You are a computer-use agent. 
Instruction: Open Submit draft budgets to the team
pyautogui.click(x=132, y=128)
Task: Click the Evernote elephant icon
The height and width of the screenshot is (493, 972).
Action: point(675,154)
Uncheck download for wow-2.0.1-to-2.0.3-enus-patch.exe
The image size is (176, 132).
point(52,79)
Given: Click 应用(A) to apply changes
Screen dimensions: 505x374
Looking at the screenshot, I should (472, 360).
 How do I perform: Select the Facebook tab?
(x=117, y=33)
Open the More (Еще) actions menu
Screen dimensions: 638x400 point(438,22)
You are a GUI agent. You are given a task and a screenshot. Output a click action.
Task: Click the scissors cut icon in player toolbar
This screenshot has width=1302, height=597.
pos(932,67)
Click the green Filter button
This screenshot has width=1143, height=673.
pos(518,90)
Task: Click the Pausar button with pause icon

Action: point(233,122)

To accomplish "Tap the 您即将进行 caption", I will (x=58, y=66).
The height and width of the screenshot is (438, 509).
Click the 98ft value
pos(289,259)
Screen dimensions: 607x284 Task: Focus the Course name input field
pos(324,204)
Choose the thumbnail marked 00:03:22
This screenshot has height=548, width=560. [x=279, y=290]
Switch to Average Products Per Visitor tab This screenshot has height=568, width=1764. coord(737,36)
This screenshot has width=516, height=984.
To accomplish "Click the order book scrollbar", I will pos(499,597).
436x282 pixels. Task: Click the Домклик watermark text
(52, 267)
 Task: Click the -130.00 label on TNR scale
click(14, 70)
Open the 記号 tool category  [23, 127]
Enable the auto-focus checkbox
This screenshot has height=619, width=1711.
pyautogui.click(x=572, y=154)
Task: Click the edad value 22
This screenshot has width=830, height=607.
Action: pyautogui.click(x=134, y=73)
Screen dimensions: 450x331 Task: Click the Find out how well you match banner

(Task to carry out):
Print the material verbatim, all of it.

(Response box):
You are a computer-use agent. 
Instruction: Open Submit draft budgets to the team
pyautogui.click(x=132, y=128)
Task: Click the Evernote elephant icon
The height and width of the screenshot is (493, 972).
Action: point(675,154)
Uncheck download for wow-2.0.1-to-2.0.3-enus-patch.exe
The image size is (176, 132).
point(52,79)
Given: Click 应用(A) to apply changes
Screen dimensions: 505x374
Looking at the screenshot, I should (472, 360).
 How do I perform: Select the Facebook tab?
(x=117, y=33)
Open the More (Еще) actions menu
Screen dimensions: 638x400 point(438,22)
You are a GUI agent. You are given a task and a screenshot. Output a click action.
Task: Click the scissors cut icon in player toolbar
This screenshot has width=1302, height=597.
pos(932,67)
Click the green Filter button
This screenshot has width=1143, height=673.
pos(518,90)
Task: Click the Pausar button with pause icon

Action: point(233,122)

To accomplish "Tap the 您即将进行 caption", I will (x=58, y=66).
The height and width of the screenshot is (438, 509).
Click the 98ft value
pos(289,259)
Screen dimensions: 607x284 Task: Focus the Course name input field
pos(324,204)
Choose the thumbnail marked 00:03:22
This screenshot has height=548, width=560. [x=279, y=290]
Switch to Average Products Per Visitor tab This screenshot has height=568, width=1764. coord(737,36)
This screenshot has width=516, height=984.
To accomplish "Click the order book scrollbar", I will pos(499,597).
436x282 pixels. Task: Click the Домклик watermark text
(52, 267)
 Task: Click the -130.00 label on TNR scale
click(14, 70)
Open the 記号 tool category  [23, 127]
Enable the auto-focus checkbox
This screenshot has height=619, width=1711.
pyautogui.click(x=572, y=154)
Task: Click the edad value 22
This screenshot has width=830, height=607.
Action: pyautogui.click(x=134, y=73)
Screen dimensions: 450x331 Task: Click the Find out how well you match banner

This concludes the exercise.